Selon l’historien allemand Gerd Krumreich, c’est bien l’Allemagne qui porte la responsabilité de la conflagration de 1914.
Dès 1919, le traité de Versailles faisait porter sur les seuls Allemands la responsabilité du déclenchement de la Grande Guerre. Outre-Rhin, cette clause nourrirait l’esprit de revanche : aux yeux des Allemands, et pas seulement des nationalistes, leur pays, cerné par des Etats hostiles, avait été contraint de se défendre en 1914. Cette interprétation allait perdurer : en 1961, Fritz Fischer, un professeur de l’université de Hambourg, faisait scandale, dans son pays, avec un livre où il affirmait que les hostilités avaient été voulues par l’Allemagne, à l’été 1914, dans une perspective offensive.

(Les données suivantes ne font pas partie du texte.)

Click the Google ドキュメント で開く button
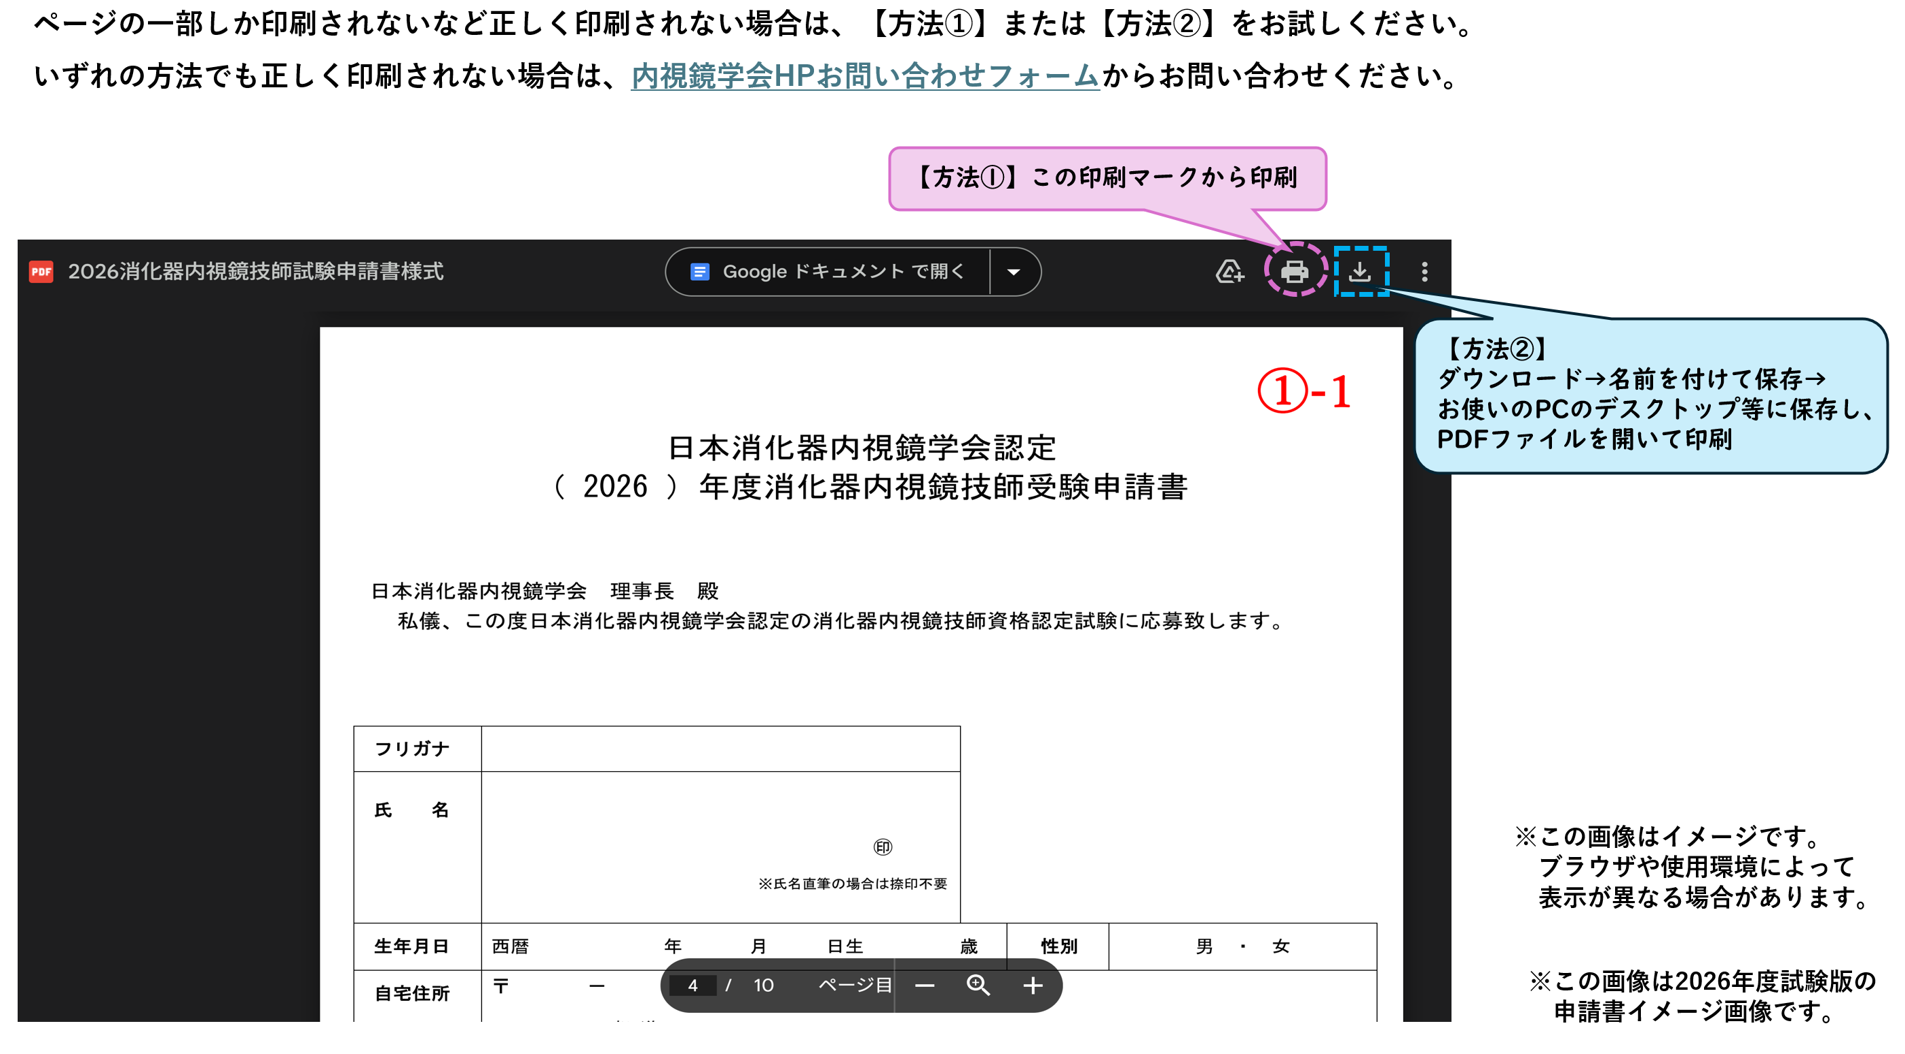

Alors, qui a déclenché la Première Guerre mondiale ? En cette année du centenaire, ce débat a été relancé, notamment en raison du succès international du livre d’un historien australien, enseignant à Cambridge, Christopher Clark : dans Les Somnambules (Flammarion, 2013), l’auteur démonte le mécanisme infernal qui s’est mis en branle lors de l’assassinat de François-Ferdinand d’Autriche et affirme que tous les Européens, dans un mélange de conscience et d’inconscience, de volonté et de résignation, ont marché comme des « somnambules » vers l’abîme. Christopher Clarke n’exonère en rien l’Allemagne : certains pays sont donc plus coupables que d’autres, selon lui, mais la responsabilité initiale du conflit est partagée.
Et voici que Gerd Krumeich, professeur émérite à l’université de Düsseldorf, lui donne la réplique dans un ouvrage passionnant. Spécialiste de 1914-1918, cet historien allemand, vice-président du centre de recherche de l’Historial de Péronne, est catégorique : c’est l’Allemagne qui, hantée par le « péril russe », a utilisé l’attentat de Sarajevo afin de devancer une éventuelle attaque de la Russie et de son allié français, Berlin préférant déclencher la guerre que la subir. Si Gerd Krumeich ne disculpe pas entièrement la France et la Russie dans la crise de juillet 1914, notamment en raison de l’anticipation de la mobilisation russe, sa conclusion est nette : « L’Autriche-Hongrie et l’Allemagne ont pressé sur le bouton à un moment où tous les autres pays espéraient encore trouver une solution pacifique. » La discussion est rouverte…
Jean Sévillia
Le Feu aux poudres. Qui a déclenché la guerre en 1914 ?, de Gerd Krumeich, Belin, 302 p., 23 €. Traduit de l’allemand par Claudine Layre.